**Source document:**
----------

Even still, Cushman readily admitted that there are other factors that make communicating about the climate crisis difficult. “The catastrophe doesn’t ensue the immediate moment that you elect a new president who reverses policy course. Those policy changes take a long time to take effect,” he says. In the near-term, however, the policy changes required to make a serious dent in climate change will be perceived as authoritarian, and fossil fuel lobbyists can easily frame these policies as an economic burden. At the aforementioned climate town hall, for instance, many candidates fell into the trap of proposing policies that can be perceived as authoritarian. Kamala Harris spent an inordinate amount of time discussing a ban on plastic straws, which not only made her the laughing stock of conservative pundits but somehow managed to alienate progressives fighting for the rights of people with disabilities (9). Bernie Sanders managed to get dragged into a discussion of whether we should be funding abortions in third-world countries as a means of preventing overpopulation (10).

Contributing to this communication difficulty is the fact that scientists themselves aren’t very good at communicating their ideas. Cushman directed me to an article he wrote a few years ago for InsideClimate News, in which he shows an IPCC chart that shows a lot of uncertainty in the climate models, with a lot of spread in between different forecasts for future warming. The spread, however, is not caused by actual uncertainty in the models, but because each projection assumes different levels of greenhouse gas emissions going into the future. Cushman described how the models are quite precise, and the underlying science of climate modeling more certain than it has ever been. But the way the data is presented leaves a lot of room for misinterpretation, either accidental or deliberate, by pundits and special interests in the fossil fuel industry (11).

----------

(Dataset items)
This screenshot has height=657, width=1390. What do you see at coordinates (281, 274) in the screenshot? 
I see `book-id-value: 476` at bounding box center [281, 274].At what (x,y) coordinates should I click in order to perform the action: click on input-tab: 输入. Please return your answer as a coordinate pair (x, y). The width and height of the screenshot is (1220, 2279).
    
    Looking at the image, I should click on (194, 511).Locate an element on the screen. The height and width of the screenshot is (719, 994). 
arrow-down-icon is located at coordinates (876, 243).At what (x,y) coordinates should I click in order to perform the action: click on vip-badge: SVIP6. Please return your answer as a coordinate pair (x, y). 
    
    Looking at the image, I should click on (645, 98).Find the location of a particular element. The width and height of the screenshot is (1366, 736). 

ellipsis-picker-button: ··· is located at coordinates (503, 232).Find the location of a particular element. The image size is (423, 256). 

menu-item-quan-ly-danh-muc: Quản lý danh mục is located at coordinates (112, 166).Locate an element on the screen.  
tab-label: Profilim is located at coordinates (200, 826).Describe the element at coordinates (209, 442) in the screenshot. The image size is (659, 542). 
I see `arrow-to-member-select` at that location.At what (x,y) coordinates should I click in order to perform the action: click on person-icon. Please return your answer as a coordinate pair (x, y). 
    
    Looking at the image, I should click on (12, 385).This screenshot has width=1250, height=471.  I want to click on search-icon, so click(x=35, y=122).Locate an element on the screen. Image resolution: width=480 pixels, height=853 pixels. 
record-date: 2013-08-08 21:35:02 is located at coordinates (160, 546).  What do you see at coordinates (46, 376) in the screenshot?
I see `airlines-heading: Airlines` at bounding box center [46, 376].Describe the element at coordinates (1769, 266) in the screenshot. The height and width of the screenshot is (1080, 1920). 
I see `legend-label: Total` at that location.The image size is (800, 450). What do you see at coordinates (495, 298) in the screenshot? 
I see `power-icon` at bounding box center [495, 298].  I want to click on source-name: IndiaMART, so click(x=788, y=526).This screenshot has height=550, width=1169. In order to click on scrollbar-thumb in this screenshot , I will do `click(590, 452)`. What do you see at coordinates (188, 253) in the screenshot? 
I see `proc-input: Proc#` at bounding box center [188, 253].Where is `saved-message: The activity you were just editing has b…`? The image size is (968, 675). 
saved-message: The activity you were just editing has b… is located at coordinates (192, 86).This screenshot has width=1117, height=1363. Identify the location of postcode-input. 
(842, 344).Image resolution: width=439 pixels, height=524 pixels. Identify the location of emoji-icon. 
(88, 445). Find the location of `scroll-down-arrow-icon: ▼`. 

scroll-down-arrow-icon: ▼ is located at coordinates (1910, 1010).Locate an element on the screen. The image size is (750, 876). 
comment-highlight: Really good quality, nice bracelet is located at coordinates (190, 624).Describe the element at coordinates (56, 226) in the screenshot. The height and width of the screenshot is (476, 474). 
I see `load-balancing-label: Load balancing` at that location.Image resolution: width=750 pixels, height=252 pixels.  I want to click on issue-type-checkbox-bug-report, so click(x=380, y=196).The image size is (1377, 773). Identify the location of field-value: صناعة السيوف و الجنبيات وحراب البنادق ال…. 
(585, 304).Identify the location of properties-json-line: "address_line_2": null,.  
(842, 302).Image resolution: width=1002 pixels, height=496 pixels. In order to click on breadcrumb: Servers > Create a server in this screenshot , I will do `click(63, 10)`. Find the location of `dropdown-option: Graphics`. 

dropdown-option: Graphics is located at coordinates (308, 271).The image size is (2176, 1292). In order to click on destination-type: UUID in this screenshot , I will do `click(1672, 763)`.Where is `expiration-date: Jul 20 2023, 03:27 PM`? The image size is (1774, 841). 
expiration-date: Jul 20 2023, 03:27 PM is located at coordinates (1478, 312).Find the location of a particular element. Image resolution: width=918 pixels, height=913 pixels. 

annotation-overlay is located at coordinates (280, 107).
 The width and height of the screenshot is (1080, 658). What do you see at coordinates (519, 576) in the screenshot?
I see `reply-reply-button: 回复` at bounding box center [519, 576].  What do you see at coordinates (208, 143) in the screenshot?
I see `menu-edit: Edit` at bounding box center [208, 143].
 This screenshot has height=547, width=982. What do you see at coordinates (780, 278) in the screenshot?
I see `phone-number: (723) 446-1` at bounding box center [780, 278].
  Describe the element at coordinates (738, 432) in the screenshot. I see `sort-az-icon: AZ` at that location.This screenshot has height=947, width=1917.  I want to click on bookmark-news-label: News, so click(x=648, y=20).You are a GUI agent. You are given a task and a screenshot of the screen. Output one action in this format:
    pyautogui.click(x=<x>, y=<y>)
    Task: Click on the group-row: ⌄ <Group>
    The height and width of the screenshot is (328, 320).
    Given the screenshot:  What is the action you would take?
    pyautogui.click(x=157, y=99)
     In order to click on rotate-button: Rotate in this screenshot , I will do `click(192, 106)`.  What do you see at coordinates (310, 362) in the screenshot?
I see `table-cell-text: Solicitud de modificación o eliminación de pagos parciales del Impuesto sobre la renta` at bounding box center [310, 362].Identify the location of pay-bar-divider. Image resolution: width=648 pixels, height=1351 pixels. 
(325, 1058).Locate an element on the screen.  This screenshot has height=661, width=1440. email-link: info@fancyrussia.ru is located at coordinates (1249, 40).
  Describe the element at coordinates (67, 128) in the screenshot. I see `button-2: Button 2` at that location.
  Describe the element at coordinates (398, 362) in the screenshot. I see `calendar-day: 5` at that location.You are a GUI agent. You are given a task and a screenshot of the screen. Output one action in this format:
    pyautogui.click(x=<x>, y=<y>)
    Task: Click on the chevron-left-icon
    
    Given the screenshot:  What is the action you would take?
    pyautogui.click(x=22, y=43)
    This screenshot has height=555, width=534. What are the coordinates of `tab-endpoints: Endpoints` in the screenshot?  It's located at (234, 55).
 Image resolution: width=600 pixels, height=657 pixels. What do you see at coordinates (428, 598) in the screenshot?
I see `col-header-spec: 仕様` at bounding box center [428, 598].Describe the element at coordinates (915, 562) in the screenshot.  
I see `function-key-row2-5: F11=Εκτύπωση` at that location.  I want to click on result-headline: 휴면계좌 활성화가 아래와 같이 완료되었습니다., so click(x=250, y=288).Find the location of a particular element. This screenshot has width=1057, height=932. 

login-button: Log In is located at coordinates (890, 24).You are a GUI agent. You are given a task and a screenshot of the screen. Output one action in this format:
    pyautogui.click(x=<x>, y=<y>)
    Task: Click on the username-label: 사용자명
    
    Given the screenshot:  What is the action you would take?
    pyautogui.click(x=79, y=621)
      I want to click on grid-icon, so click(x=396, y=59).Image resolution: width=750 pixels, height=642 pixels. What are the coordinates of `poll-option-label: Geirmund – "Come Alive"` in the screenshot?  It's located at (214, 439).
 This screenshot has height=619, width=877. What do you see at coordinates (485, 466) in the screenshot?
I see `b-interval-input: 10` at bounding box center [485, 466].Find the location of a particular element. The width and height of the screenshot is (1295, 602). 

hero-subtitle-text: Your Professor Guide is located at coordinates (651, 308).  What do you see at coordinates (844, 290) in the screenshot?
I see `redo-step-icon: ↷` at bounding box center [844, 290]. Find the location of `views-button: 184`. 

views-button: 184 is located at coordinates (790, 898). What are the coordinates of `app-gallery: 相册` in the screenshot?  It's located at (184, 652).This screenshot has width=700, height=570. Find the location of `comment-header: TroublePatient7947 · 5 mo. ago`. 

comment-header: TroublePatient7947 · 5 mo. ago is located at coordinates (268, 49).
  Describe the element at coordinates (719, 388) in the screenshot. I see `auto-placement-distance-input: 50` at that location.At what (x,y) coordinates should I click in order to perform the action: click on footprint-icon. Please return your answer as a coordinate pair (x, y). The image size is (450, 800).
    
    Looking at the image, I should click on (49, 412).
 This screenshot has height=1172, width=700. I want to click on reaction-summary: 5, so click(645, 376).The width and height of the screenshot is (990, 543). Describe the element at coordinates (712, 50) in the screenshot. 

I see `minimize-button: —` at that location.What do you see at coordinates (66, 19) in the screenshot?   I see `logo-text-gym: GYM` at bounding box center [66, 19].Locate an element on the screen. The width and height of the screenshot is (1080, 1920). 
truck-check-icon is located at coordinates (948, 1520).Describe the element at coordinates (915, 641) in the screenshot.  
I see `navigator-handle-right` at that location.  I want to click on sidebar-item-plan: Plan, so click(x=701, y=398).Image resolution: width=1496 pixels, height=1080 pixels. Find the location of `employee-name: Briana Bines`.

----------

**What to do:**
In the climate communication passage, what causes the spread between forecasts in the IPCC chart? The records were taken from a separate source.

**The completed task:**
Each projection assumes different levels of greenhouse gas emissions going into the future.